When computers were standalone machines, this was not a problem. Now that so many people have high-speed internet connections, it is. PCs and servers are being hacked to relay spam, circulate viruses, mount denial of service attacks, and perform other antisocial actions. My mailbox is overflowing with the evidence.

Nor are companies wholly free of blame. Suppliers have deskilled networking to the point where almost any small company can afford to put a cheap, insecure server on the net. And they do.

Can we afford to let this state of affairs continue? Should users be required to present a European Computer Driving Licence before they are allowed to buy a PC? And should we make the installation of critical security patches obligatory?

Well, it is not going to happen. The PC market is open. Many users can build their own machines and install whichever operating system they like. Even if rules could be enforced in Europe or the US, there is no chance of that happening globally.

However, things can be improved: if Microsoft does a much better job of locking down its systems, and if companies put some effort into user training.

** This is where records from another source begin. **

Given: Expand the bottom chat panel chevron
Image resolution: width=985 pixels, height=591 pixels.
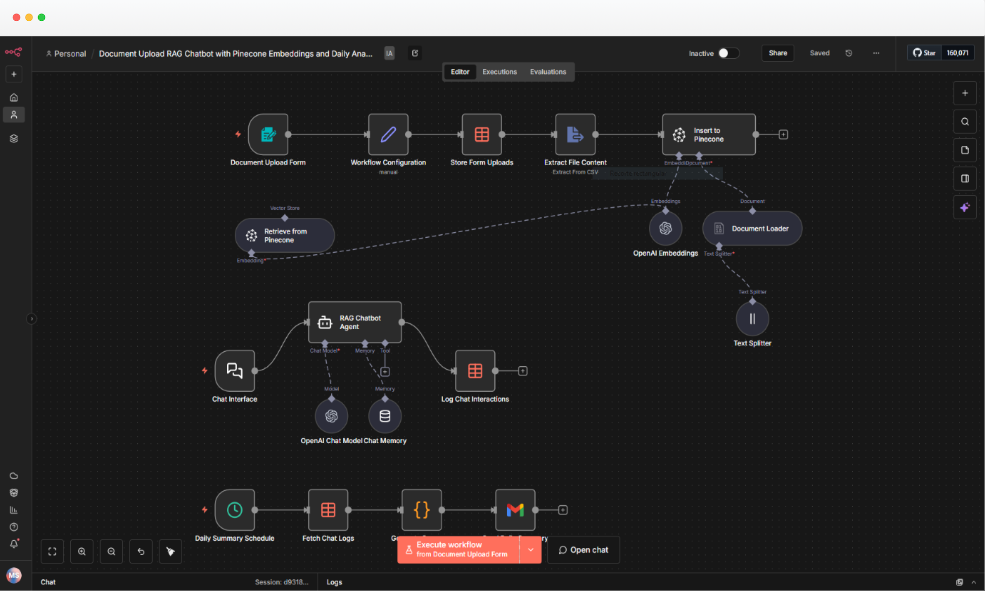Looking at the screenshot, I should [x=974, y=582].
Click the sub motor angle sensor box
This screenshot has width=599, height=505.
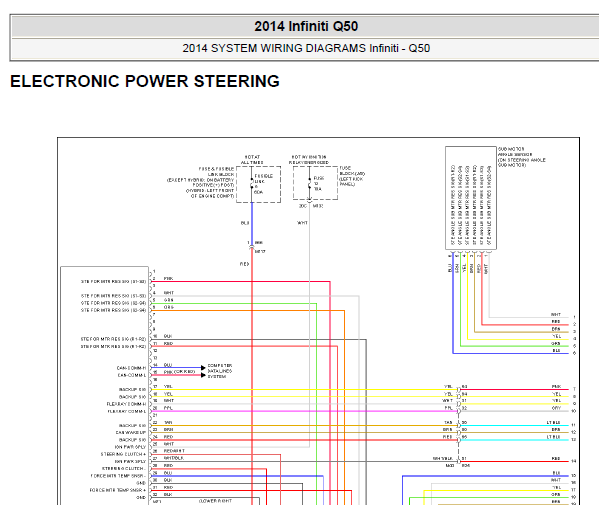click(x=471, y=198)
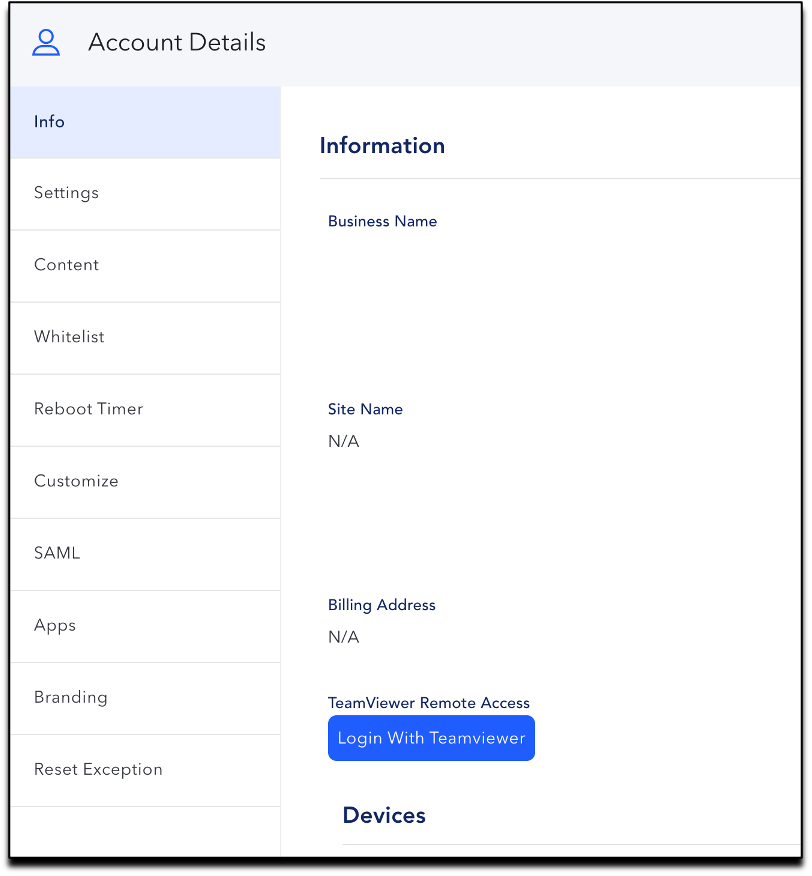Go to the Content section

[145, 266]

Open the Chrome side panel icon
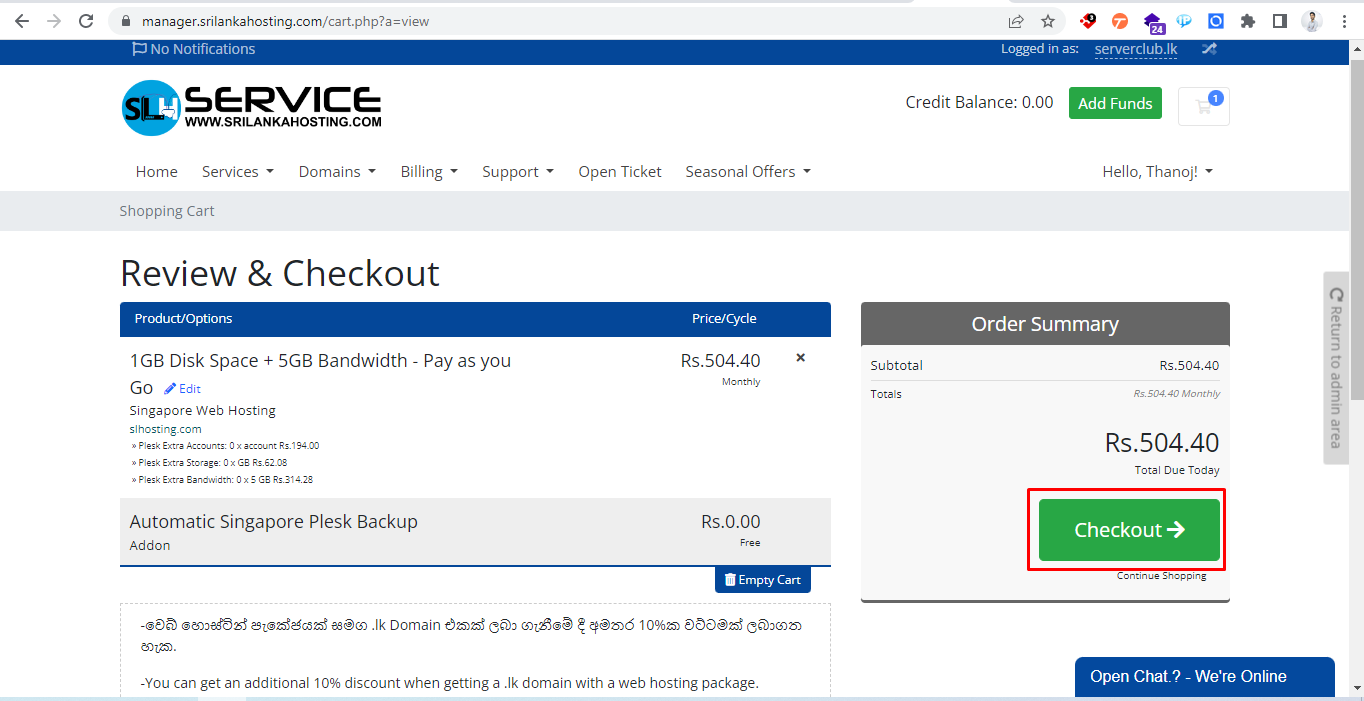(x=1279, y=21)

There is no doubt that Microsoft has to shoulder a lot of the blame for the current situation. It has generally taken the line that "all things are possible" instead of "all things are forbidden".

The operating system should, for example, encrypt address books, block access to email attachments and close all ports by default. Rather than trying to limit what is bundled with Windows, the US justice department and European Union should be insisting on built-in firewalls, anti-virus software and Trojan checking.

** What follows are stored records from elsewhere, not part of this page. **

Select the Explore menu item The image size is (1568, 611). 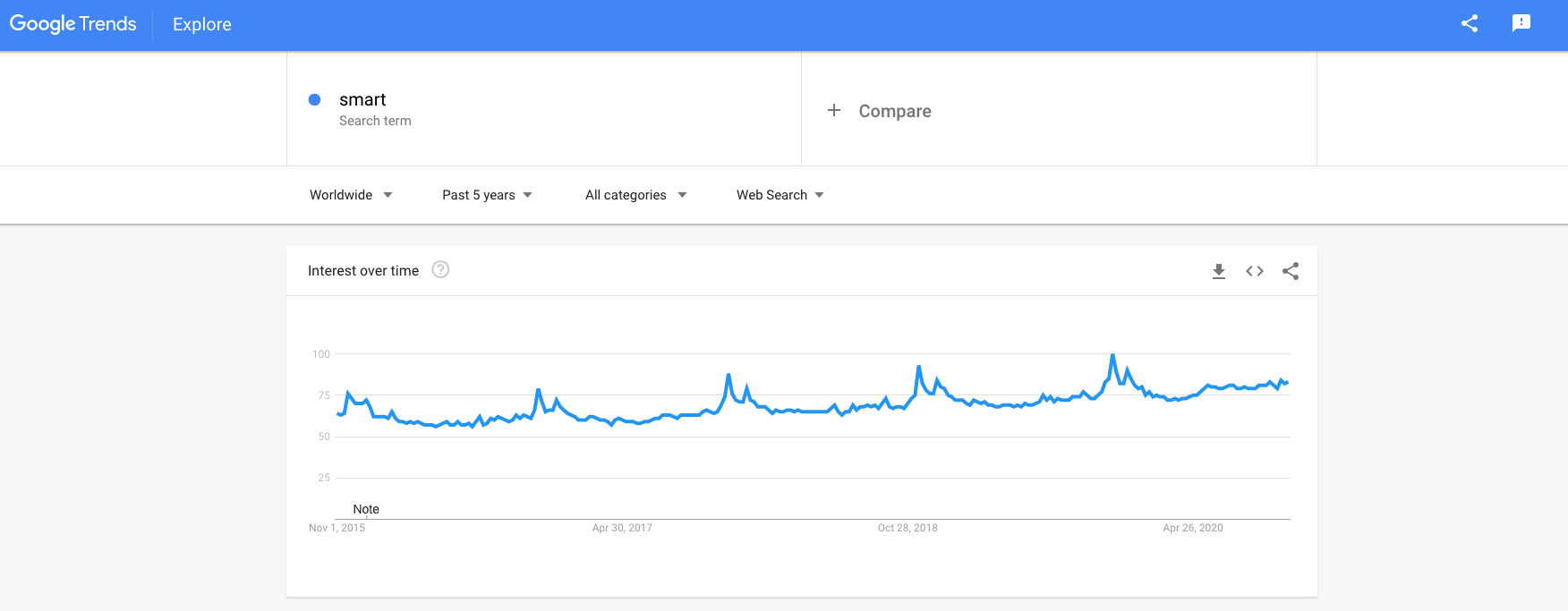click(x=200, y=24)
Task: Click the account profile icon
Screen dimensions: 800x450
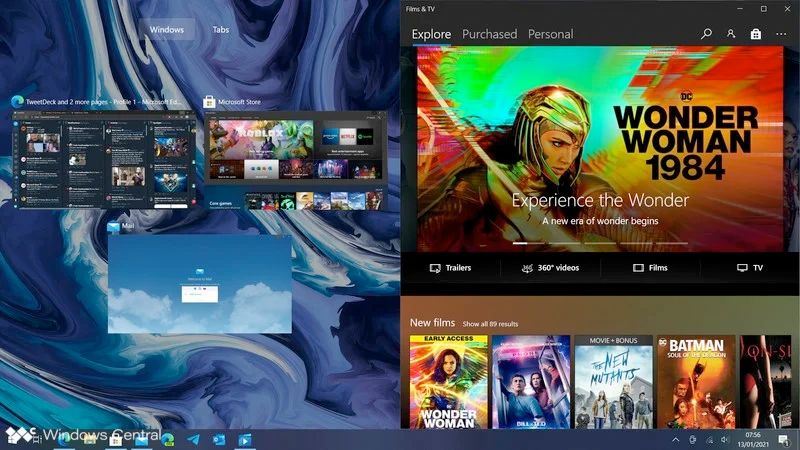Action: [731, 34]
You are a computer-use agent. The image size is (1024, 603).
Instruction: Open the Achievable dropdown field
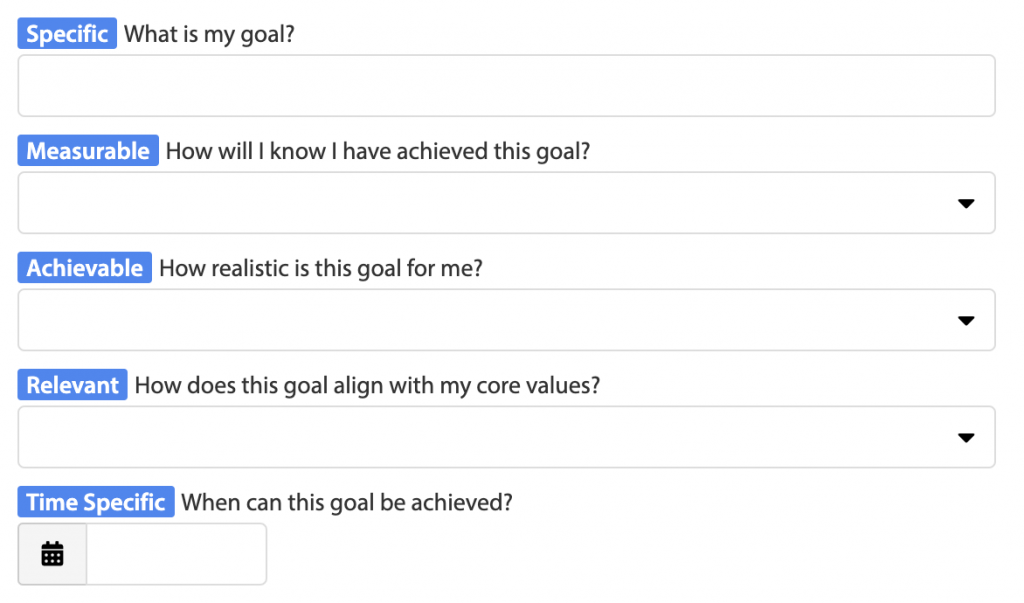[506, 319]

Bugs can, and do, happen to everyone, but that's no excuse for shipping systems that are insecure by design and/or default.

Companies also need to invest in user training, including security awareness. After 20 years of microcomputers in British schools, this should not be necessary. However, half an hour in any office will show that, in most cases, it is.

A lot of expensive mistakes are the result of dumping people in front of PCs and terminals and giving them no clue how to use them safely and efficiently. Most people can't program a video recorder or use half the functions of their mobile phones, so you should expect them to need some help with computers.